Serena Williams won a third French Open title and her 20th grand slam after she beat Lucie Safarova in three sets to be crowned champion at Roland Garros.
Williams had been hampered by illness in the lead-up to the Paris showpiece but the world number one showed her mettle to hold off a late Safarova fightback and win 6-3 6-7 (2/7) 6-2.
It means Williams, who also won the Australian Open in January, is now only two short of Steffi Graf’s 22 major titles and four away from Margaret Court’s all-time best 24.
While Williams was playing her 24th major final, it was Safarova's first, and the Czech pushed her world number one opponent to the limit in an enthralling contest.

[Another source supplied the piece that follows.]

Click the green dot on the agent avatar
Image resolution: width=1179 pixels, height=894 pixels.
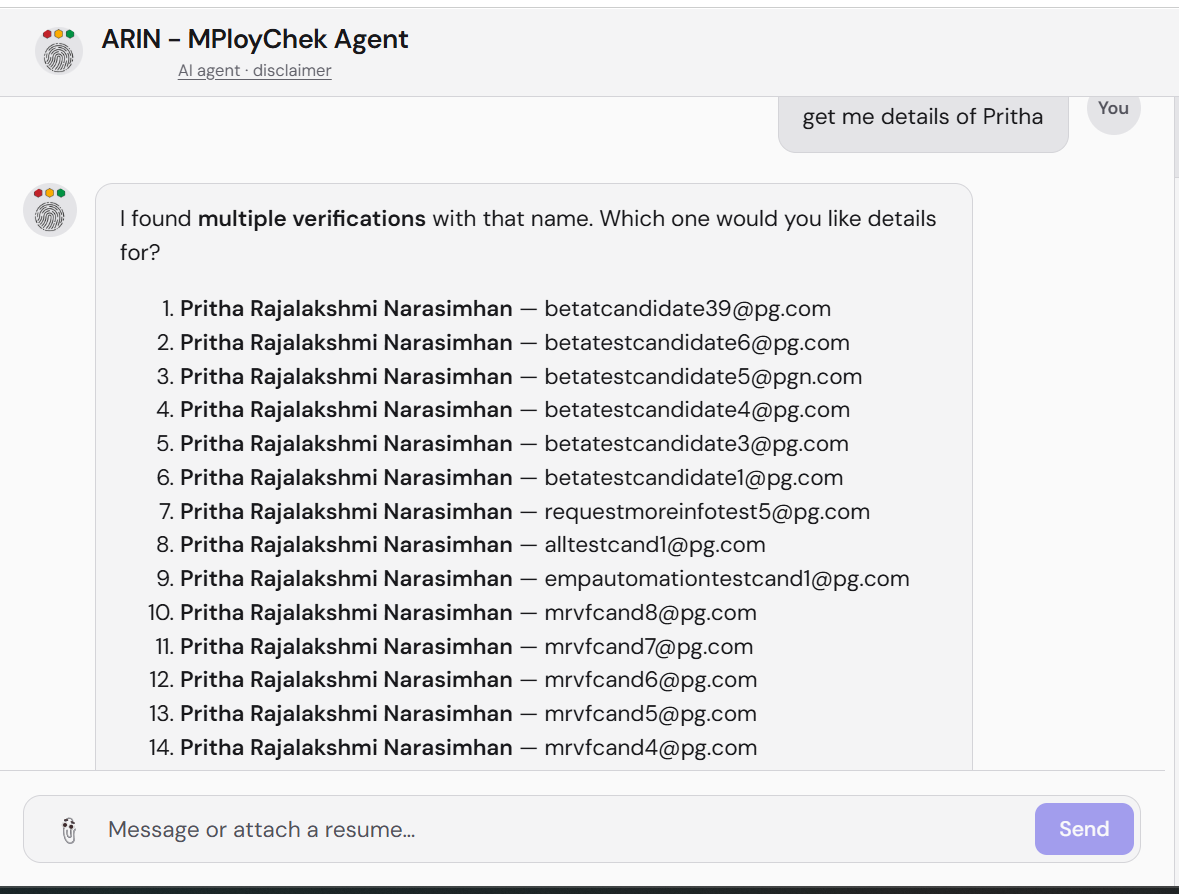click(x=61, y=193)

“It was a very complicated match,” Williams said.
“Lucie was a magnificent opponent for me, she was very aggressive.
“I was a set up and a break and I got nervous but I came through and I so happy to be part of history, winning my 20th grand slam.
“I can’t believe I have won my 20th here in Paris on this court. It is very special.”
All the talk in the build-up to the match had been about Williams’ health after the American spluttered her way through a semi-final victory against Timea Bacsinszky and then skipped practice and press duties on Friday to recuperate in her Parisian apartment.
The world number one said she was suffering from severe symptoms of flu and she took a bathroom break before play even started, asking to leave the court for a short time after the knock-up.
Any extra encouragement Safarova had drawn from Williams’ pre-match problems, however, were quickly extinguished as the American announced her arrival with a crashing backhand winner in the opening game.
Safarova had relied on her whipping forehand to beat both Maria Sharapova and Ana Ivanovic on route to the final but Williams gave her no opportunity to unleash as she peppered her opponent’s backhand with power and precision.
In the fourth game, the American struck the first blow as a fearsome forehand return cross-court sealed a break of serve and while Safarova dug deep to hold at 5-2, Williams served out to clinch the first set.
Safarova’s serve was consistent enough but it lacked potency and Williams slapped away a series of thundering returns to break in both the first and fifth games to lead 4-1.
Complacency, or perhaps tension, suddenly took hold as Williams served three double faults to hand one break back, and then another at 4-3 to allow Safarova to pull level.
Williams unleashed another stupendous return to break again and serve for the match at 6-5 but Safarova had now found her rhythm and she hit back immediately to force an unexpected tie-break.
A combination of Williams’ unforced errors and some brilliant defence gave Safarova four set points and she converted at the first opportunity to force a decider.
The momentum was now with Safarova, who was faster in her movement and more confident in her shot-making, and another break fired her into a 2-0 lead at the start of the third.
It was now Safarova’s turn to lose her nerve, however, as a double fault gifted a break back to Williams, who seized the opportunity, winning five games in a row to turn the set on its head.
One game away for a second time, Williams made no mistake as Safarova failed to retrieve a booming forehand and the American wrapped up another grand slam triumph in two hours and one minute.